:: PAGE EXTRACT ::

** start **

# [SOLVED] Halo Combat Evolved Won't Start



## GetOutOfBox (Oct 17, 2008)

Hi, I just installed halo CE from my harddrive (I rip the iso from any game disk I play because it plays wayyyy faster from a SATA2 harddrive than DVD-Rom drive), anyways, I installed using DAEMON tools, than when I tried to play it, it gave me an error right at the startup loading screen the error was "A problem occured initialising Direct3D. Hardware acceleration may be disabled, please run DXDIAG." My pc is way newer than the game so it's not a shader problem or anything. I looked online and found that you need to enable SafeDisk emulation to make the cd start. I thought this was odd, because I installed halo without SafeDisk emulation, but I enable it anyways. Still won't start with same error, I ran dxdiag and passed all the tests. Hardware acceration is enabled according to dxdiag. I really want to play it because I havn't played it for a long time (probably 7 years now). Here are my specs:

mobo: Fujitsu Siemens P5SD2 microATX

CPU: Intel P4 2.8GHZ HyperThreading Prescott core Socket LGA775

video card: MSI Radeon 4350 PCIe (Catalyst driver is up to date along with video bios)

HDD: WD Caviar SATA2 250GB (176GB free, defragmented with Diskepper, I also ran chkdsk)

** end **

:: DATASET CONTENT ::

** start **

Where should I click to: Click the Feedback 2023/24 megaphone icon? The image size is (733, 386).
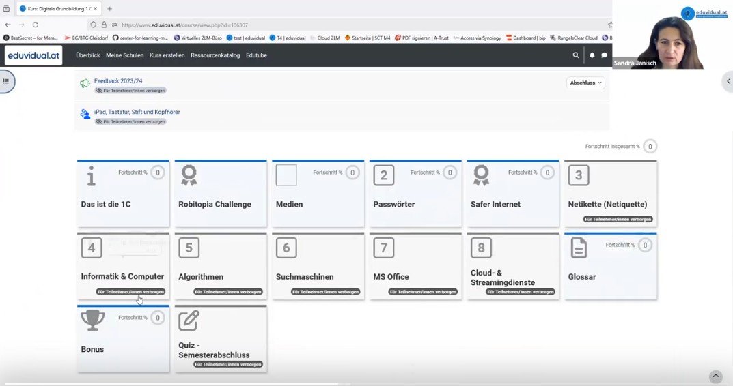(85, 83)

** end **

:: DIRECTION 1 ::
In the Halo forum post, what software did the poster use to install the game?
:: DIRECTION 2 ::
Do these statements agree with the Halo forum post? Answer yes or no for each and quote the deciding words. (a) The poster first installed the game with SafeDisk emulation turned on. (b) The poster's dxdiag tests all passed. (c) The poster's processor runs at 3.2GHz.
:: DIRECTION 3 ::
Can you write the next part of the Halo forum post, picking up after the hard drive line?

:: EXERCISE RESPONSE 1 ::
DAEMON tools.

:: EXERCISE RESPONSE 2 ::
(a) No: "I installed halo without SafeDisk emulation"
(b) Yes: "I ran dxdiag and passed all the tests"
(c) No: "Intel P4 2.8GHZ HyperThreading Prescott core"

:: EXERCISE RESPONSE 3 ::
Monitor: Samsung SyncMaster 750s CRT monitor

PSU: 500W PSU (label is torn, but I remember when I bought it, it's a high quality PSU, picked it out for that reason)

RAM: 1.25GB Corsair ValueRAM DDR2 PC5300

As you can see, this is way more than enough to run halo, I have DirectX 9.0c installed, my video card drivers are all up to date. In dxdiag, AGP acceleration is enabled, should I turn it off since my video card is PCIe? Thanks in advance!


----------



## McNinja (Jun 22, 2008)

*Re: Halo Combat Evolved Won't Start*

does it run fine directly off the disk?


----------



## GetOutOfBox (Oct 17, 2008)

*Re: Halo Combat Evolved Won't Start*

Yes and no, no at first with same error, then yes because I read you need patch 1.08 to fix ati vid card incompatibility. Thx anyways!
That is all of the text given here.